The sign honors the dedicated public servant and Hawaii Kai resident who worked long and hard to get the park’s visitor center complex up and running. Bond, who died of cancer in 2008, worked for the project during her three-decade career in the city Department of Human Resources, and she continued supporting and protecting Hanauma Bay after she retired — as a park docent and as president of the Friends.

The visitor center opened in 2002, after Bond and her team met with community stakeholders more than 100 times to get the concept right. It was first proposed by her husband Robin of the parks department as a way to reduce reef damage by educating visitors about the park’s sensitive coral shelf before they went down the hill to explore it. Now retired, Robin Bond is back on the Friends board “to make sure all their work doesn’t move backward.”

“Quiet frankly,” planner Ralph Portmore testified before the City Council in July, “it would not have happened without her. (This is) a highly fitting way to memorialize that reality.”

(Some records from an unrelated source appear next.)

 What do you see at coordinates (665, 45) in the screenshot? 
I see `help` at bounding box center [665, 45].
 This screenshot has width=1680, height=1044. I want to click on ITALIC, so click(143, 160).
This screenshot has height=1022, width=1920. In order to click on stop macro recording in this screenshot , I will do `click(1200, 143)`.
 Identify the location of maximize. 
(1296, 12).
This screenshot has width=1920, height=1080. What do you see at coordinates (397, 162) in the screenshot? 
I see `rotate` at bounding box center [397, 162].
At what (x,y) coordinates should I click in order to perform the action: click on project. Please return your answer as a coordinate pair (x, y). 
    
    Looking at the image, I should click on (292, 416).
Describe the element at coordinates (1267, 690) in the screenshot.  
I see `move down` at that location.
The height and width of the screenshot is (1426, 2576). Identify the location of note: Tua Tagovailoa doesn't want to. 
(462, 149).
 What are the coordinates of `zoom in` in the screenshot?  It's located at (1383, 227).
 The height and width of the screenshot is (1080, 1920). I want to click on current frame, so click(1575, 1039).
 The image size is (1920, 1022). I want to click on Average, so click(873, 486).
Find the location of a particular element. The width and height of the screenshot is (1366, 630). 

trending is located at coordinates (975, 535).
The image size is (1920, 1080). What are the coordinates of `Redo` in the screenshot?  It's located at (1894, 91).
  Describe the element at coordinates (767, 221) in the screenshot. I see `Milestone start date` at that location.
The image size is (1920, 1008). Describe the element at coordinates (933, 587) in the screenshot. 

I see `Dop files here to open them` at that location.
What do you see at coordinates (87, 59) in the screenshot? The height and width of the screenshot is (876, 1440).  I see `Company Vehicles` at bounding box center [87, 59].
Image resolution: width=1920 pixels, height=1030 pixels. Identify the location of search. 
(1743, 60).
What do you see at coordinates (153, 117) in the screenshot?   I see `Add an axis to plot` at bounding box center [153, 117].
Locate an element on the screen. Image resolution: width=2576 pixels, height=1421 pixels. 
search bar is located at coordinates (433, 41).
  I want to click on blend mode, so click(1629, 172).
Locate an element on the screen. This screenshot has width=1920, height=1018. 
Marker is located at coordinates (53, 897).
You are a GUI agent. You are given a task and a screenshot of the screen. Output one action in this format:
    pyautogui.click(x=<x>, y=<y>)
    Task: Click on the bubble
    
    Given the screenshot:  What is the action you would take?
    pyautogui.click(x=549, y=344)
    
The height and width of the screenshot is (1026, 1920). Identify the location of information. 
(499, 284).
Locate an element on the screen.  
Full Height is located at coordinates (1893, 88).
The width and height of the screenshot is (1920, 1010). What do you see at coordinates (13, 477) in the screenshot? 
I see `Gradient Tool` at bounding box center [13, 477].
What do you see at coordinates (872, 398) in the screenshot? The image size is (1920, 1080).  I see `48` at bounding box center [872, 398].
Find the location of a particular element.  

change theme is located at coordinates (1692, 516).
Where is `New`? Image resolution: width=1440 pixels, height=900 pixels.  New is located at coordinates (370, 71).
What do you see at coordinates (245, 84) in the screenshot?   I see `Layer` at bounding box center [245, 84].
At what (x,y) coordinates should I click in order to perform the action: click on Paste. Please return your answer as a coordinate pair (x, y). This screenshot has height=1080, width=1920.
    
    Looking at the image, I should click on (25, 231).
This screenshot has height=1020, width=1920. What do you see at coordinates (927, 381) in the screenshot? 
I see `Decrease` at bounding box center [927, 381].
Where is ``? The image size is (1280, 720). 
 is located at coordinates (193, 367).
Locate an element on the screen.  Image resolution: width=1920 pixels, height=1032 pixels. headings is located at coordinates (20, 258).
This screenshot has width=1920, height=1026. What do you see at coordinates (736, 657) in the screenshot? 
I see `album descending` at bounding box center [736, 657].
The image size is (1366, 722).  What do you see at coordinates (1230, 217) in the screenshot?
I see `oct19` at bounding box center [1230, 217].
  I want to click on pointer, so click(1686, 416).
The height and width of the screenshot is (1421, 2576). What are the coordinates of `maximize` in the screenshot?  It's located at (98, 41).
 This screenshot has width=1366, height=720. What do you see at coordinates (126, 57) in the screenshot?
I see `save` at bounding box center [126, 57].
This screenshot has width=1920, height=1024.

Under Mayor Jeremy Harris’ Vision program, Cynthia Bond also championed such East Oahu landmarks as the Pinky Thompson Canoe Halau, the Wailupe Park pedestrian bridge and the gateway entry signs for Hawaii Kai and Aina Haina.

“Cynthia was a wonderful woman,” stated fellow Hanauma volunteer Fred Barnett after the council’s renaming resolution passed. “It is time that all of us must make sure that the theater is maintained and given proper respect.”